One of the books I started reading is by Dr. Martin Kleppmann and it is called Designing Data-Intensive Applications. Amazon Web services focus on the various pillars of a well-architected framework. With some overlap, I want to cover pillars such as reliability, scalability, maintainability, security, and why it’s critical to get them right in an organization’s software and products for example. To be clear, there are so many important pillars, this is by no means an exhaustive list, just what I am choosing to focus on in this specific writing. Let’s go through each pillar, starting with reliability and so now.
Reliability
We as businesses and our customers need our systems to be available, responsive, working correctly all the time, and working even when there is some unplanned or unexpected situation with infrastructure, software, process, people, security, or region-specific with a public cloud provider. The bottom line here is that it’s critical to get ahead of these inevitable things and to be thoughtful in the design of systems that need to be fault-tolerant or otherwise resilient.
Team reviews or other more random methods such as using Chaos Monkey may help teams find areas where there may be opportunities to help ensure a system is as resilient as it can be provided budget and other potential requirements and constraints allow.
Infrastructure/Hardware
One of the flexibilities and benefits realized with virtualization, cloud, and containers among the many benefits was the ability for a system to remain online, even in a possibly degraded state. As the abstracted hardware or physical layers are remedied behind the scenes, apps and services can be restored to a normal operational state or origin and ultimately stay resilient and online. Expanding and extending this idea further, the concept of redundancy takes the stage. With redundancy, we are talking about building and deploying an app, service, or capabilities on multiple target machines or nodes. The idea again is if one node or machine has an issue an app or service doesn’t go offline or dark. For me, when I think of some examples of critical services this could be orders or authentication for example.
Software/Coding
Having clear visibility into logs/events is critical, allowing engineers, other stakeholders insights on commits, or identifying, correlating, and hopefully resolving errors or other conditions which may be the cause of errors or poor performance for example.
As systems become more distributed and are designed with scale in mind, it may become much more difficult to find and correlate issues with and to other services and technology in a stack which may be leading to errors or other app and service failures.
If an app or service does go down or offline, the specific request(s) need to be stored/saved elsewhere off a server so that it can be handled eventually when the system comes back online and to prevent the request from being lost or having someone manually reenter at a later point. One possible solution is to use a messaging queue to address this type of thing.
The human element
There have been plenty of cases where a person has updated or pushed a change and later finds it contributed to an app or service going offline or running in an otherwise degraded state. People make mistakes, we are human after all, and not machines. Even after an entire team has reviewed an update or change we still manage at times to skip over something.

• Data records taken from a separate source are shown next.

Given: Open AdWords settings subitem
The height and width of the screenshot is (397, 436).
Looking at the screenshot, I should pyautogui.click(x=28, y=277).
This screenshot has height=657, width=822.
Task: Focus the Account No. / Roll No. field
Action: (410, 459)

One opportunity, method, or practice is for a Dev, Ops, or (InsertTeamName or separate platform TeamName) to build and deploy systems using Infrastructure as Code rather than building and deploying system manually. One other quick note here regarding whether a team follows Agile, Scrum, or Kanban, if the chosen method is too restrictive, doesn’t work well, or there is simply a lack of training for one individual or group, team members may resort to manual updates or changes to the infrastructure, which then means the running, Infrastructure Code will be out of sync with code that has been checked into the code repository.
Scalability
When we think about scalability, we may think about how a system will respond both positively or negatively when we increase the load of the number of requests, or the number of users accessing an app or service for example. During load testing, a team may set the number of total users to simulate, set the spawn rate, etc. The teams can take the data from a load-test, and analyze it to identify potential failures and make updates as needed to allow for and accommodate scaling up.
Some systems have batch and queue processing for jobs that may need to complete quickly or interactively and be tightly aligned with a business process, while other jobs may run longer or even be scheduled to run overnight. With either job type, we are interested in the amount of time it takes to process the job(s), how many jobs can be completed per min or per hour, does the number of jobs decreases over time as the number of concurrent jobs increases? Maybe you have business requirements where specific financial jobs must be finished within 24 hours for month-end processing for example. No matter what other ad-hoc jobs run, those scheduled or overnight jobs must complete within 24hours, perhaps they need their own dedicated queue or system resources to be allocated at specific times.
Locust.io is an open-source Python tool that allows a website, API, APP to be tested for performance. Locust provides statistics in terms of the type of request, name, # fails, as well as the median, average, Min and Max represented in (ms).
Maintainability
The maintainability pillar should be about following best practices which includes documentation that is stored in a central location, current SMEs are identified assigned to various portions of a system. This is true of critical and often with legacy systems, many if not all of the original team may no longer be there or they have been reassigned to other projects and work. The Dev team or DevOps teams still need to keep the system up and running and keep the performance at an optimal and desired level. I mentioned prior when I covered logs, that monitoring the health of the system is really important, sometimes you can predict, then be alerted to a situation that is developing and could cause some unplanned outage or downtime. We also want to be proactive which includes keeping a system up to date with regular security patches and updates.
Security
The Security pillar is a very important one, in fact, it’s part of the Amazon Web Services Well-Architected Framework. This pillar focuses heavily on protecting information, systems, and assets, but while still delivering business value and various mitigation strategies.
Taking a deeper dive into the AWS Security Pillar, there are five main areas covering Identity & Access Management, Data Protection, Detective Controls, Infrastructure Protection, and Incident Response. I’m focusing heavily on Amazon Web Services Services here in this section, but some of the fundamentals apply outside of AWS.
Starting with Identity & Access Management- This covers AWS services such as AWS IAM, AWS Directory Service, and AWS Organizations.
Data Protection- Covers AWS KMS and AWS HSM.
Detective Controls- This covers AWS CloudTrail, AWS Config, AWS Security Hub, and Amazon GuardDuty.
Infrastructure Protection- Covering Amazon VPC, AWS WAF, and AWS Systems Manager.
Incident Response- Includes AWS CloudTrail, Amazon SNS, and Amazon CloudWatch.
Expanding further on the five areas of the AWS Security pillar, each has some important, but simple best practices.
Identity & Access Management
- When an AWS account is established, there is a root account created. The AWS root account should not be used, this reduces the overall attack surface.
- Enable MFA on the root account and on all IAM user accounts
- Using IAM permission boundaries regardless of permissions assigned to roles, the IAM permission boundaries restrict the effective permissions.
Detective Controls
- Helps identify security misconfigurations
- Identify threats, threat actors, or other unexpected behavior
- Alerting, Metrics and event notifications
Enabling and using the AWS Security Hub to collect security data from across AWS accounts, services, supported third-party partner products, and help analyze the findings to find trends. The AWS services include the following
- Amazon GuardDuty
- Amazon Macie
- AWS Firewall Manager
- AWS Config
- AWS Inspector
- IAM Access Analyzer